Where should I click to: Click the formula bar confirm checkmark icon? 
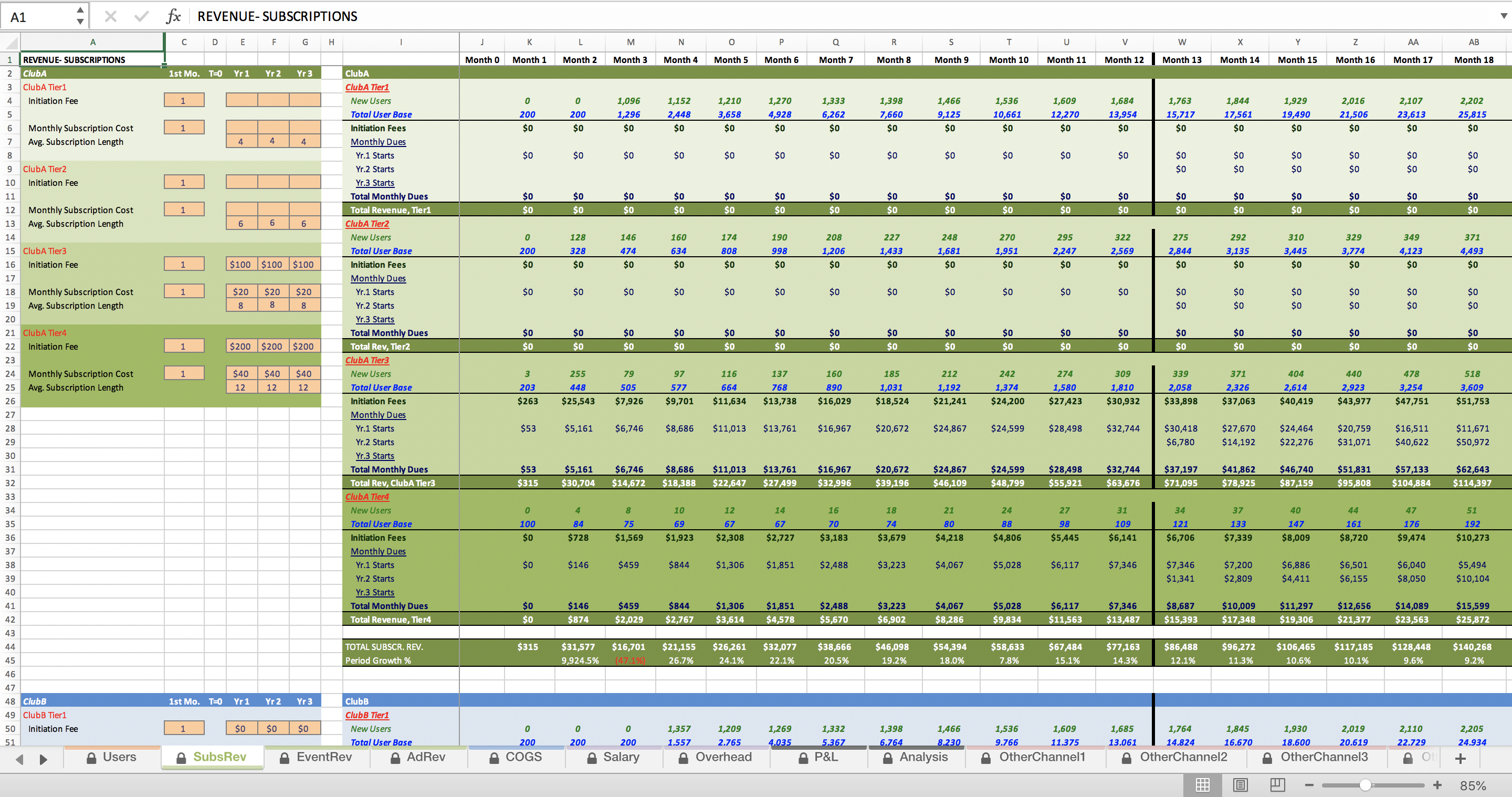[141, 16]
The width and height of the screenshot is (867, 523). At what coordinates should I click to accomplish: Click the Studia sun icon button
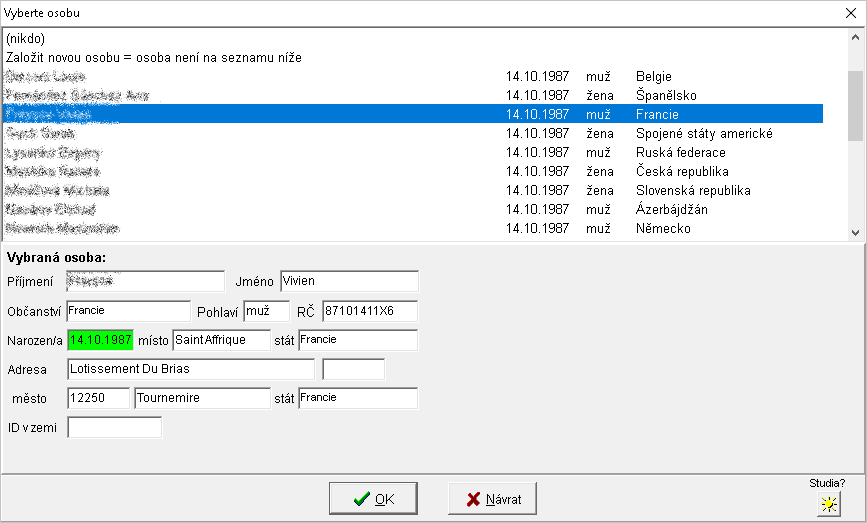[828, 504]
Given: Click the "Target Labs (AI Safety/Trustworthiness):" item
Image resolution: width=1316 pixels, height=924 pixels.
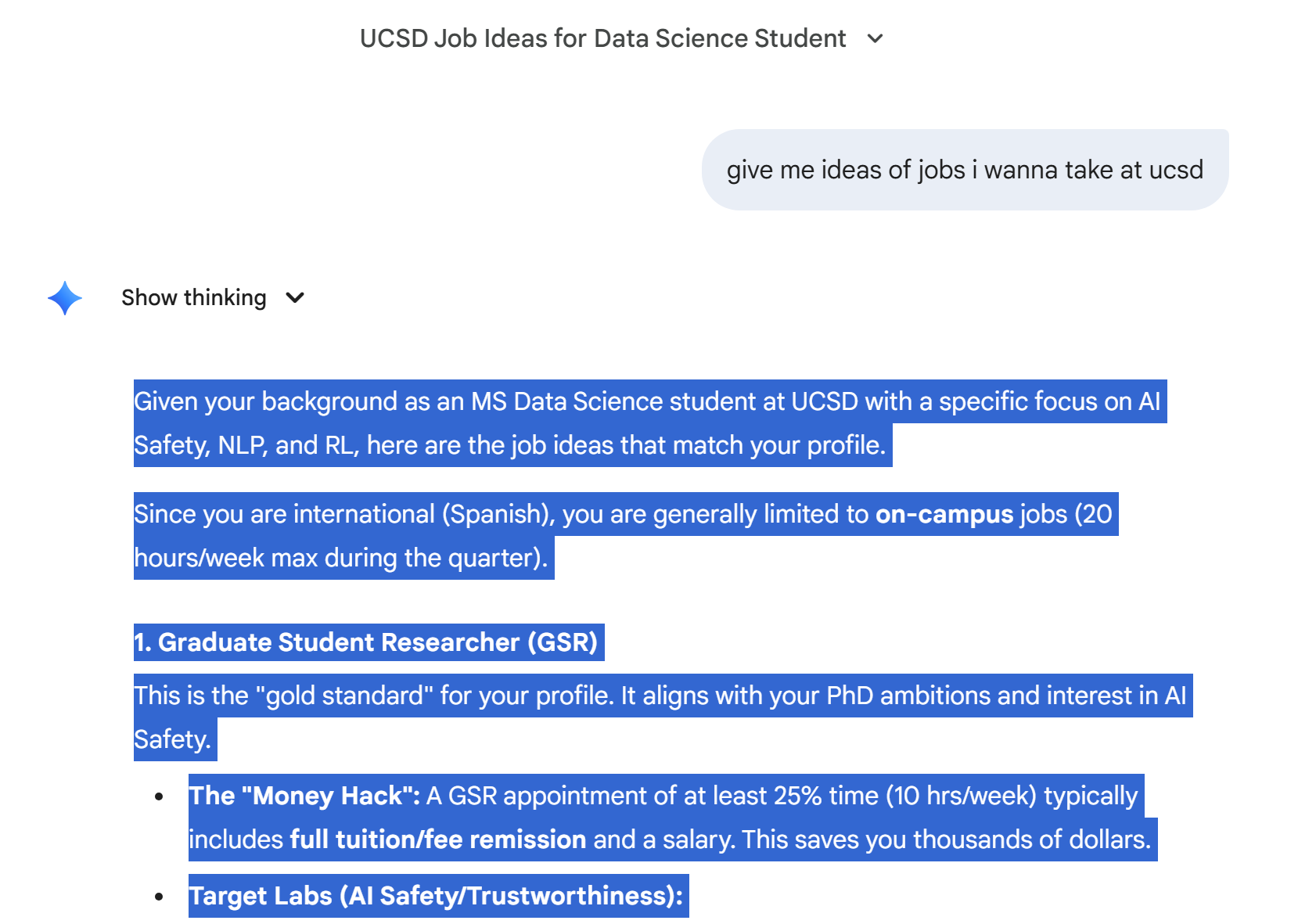Looking at the screenshot, I should [437, 896].
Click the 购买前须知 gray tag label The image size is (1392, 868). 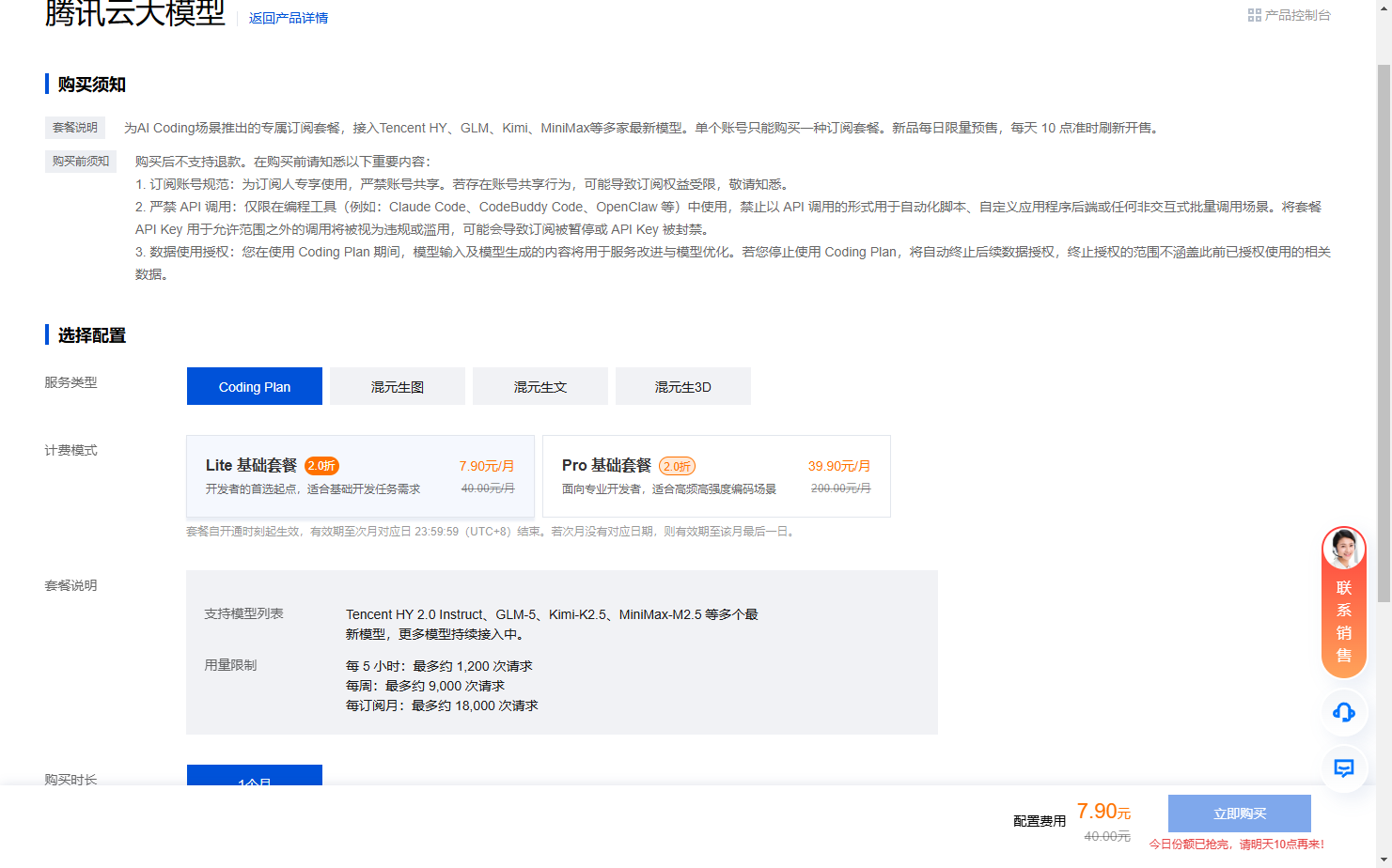tap(80, 162)
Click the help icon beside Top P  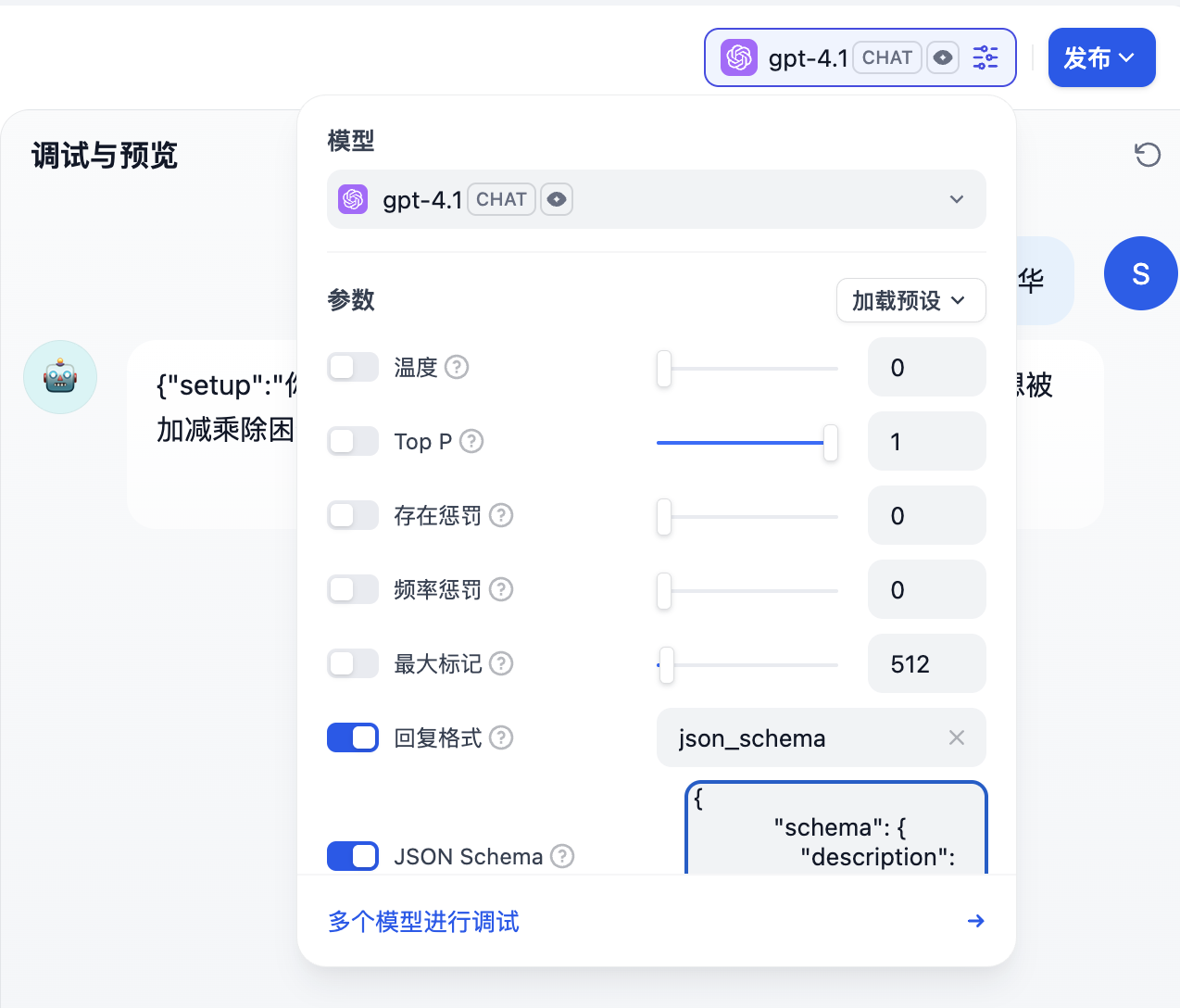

=======

Problem details —
Starting with the line that has "The width and" and ending with the line that has "Given: Click the", repeat the lines above exactly, omitting every picture.

Answer below —
The width and height of the screenshot is (867, 523). At what coordinates should I click to accomplish: Click the Studia sun icon button
[828, 504]
Given: Click the "Target Labs (AI Safety/Trustworthiness):" item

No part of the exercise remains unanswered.